* [Required task]: Show each line of the items below that contains the word "Kitchen", treating uppercase and lowercase letters as distinct.
--- START OF The input ---
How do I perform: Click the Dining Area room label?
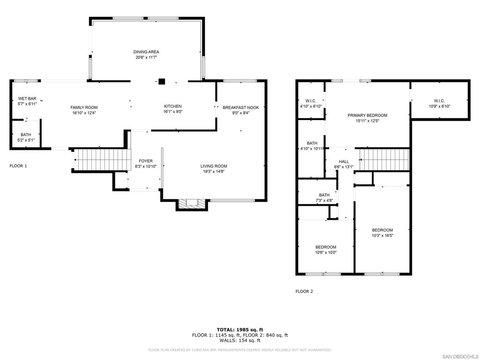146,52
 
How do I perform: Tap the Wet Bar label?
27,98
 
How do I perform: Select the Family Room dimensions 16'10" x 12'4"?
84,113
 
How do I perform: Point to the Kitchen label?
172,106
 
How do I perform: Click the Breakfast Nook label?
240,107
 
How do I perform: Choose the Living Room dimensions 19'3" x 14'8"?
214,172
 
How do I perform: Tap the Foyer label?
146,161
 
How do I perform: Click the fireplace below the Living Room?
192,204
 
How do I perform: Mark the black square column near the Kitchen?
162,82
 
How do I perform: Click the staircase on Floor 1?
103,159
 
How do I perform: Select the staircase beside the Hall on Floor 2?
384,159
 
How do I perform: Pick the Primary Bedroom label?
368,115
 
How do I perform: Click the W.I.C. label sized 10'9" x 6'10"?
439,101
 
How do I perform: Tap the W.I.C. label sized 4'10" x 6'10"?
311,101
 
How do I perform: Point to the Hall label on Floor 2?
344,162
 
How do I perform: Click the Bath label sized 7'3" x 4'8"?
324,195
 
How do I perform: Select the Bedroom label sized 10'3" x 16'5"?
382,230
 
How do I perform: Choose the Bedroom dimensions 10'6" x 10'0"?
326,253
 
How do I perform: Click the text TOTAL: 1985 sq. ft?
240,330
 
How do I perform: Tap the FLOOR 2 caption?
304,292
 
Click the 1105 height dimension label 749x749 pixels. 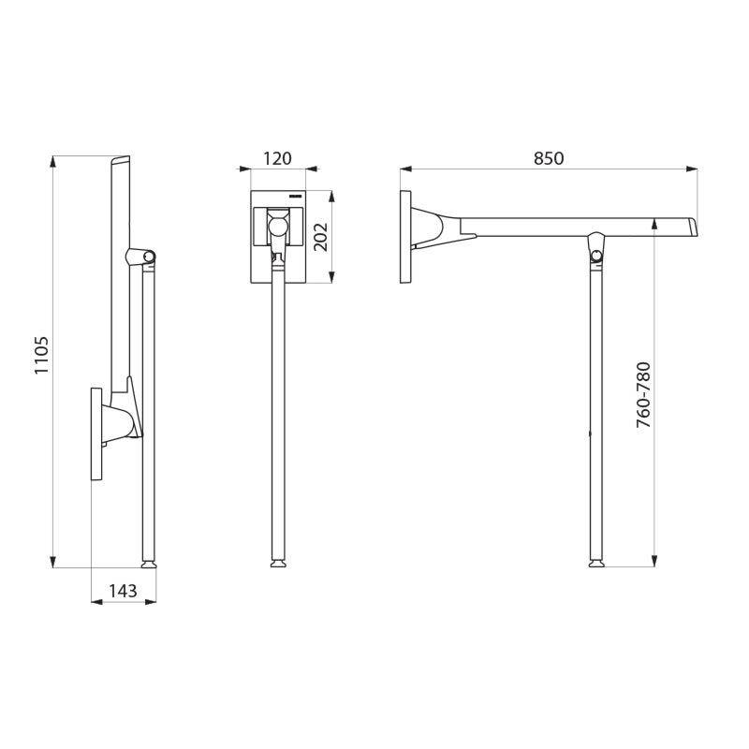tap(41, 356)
--- END OF The input ---
--- START OF The input ---
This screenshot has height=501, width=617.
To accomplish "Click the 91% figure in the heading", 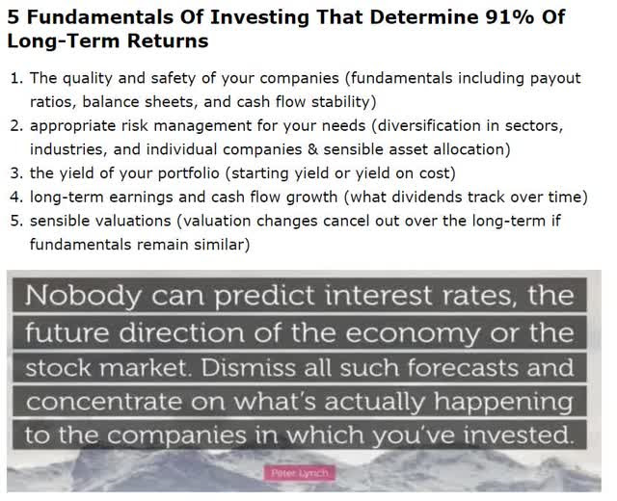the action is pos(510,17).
--- END OF The input ---
* [Answer for this exercise]:
How do I perform: Point to the Kitchen label?
How do I perform: Mark the black square column near the Kitchen?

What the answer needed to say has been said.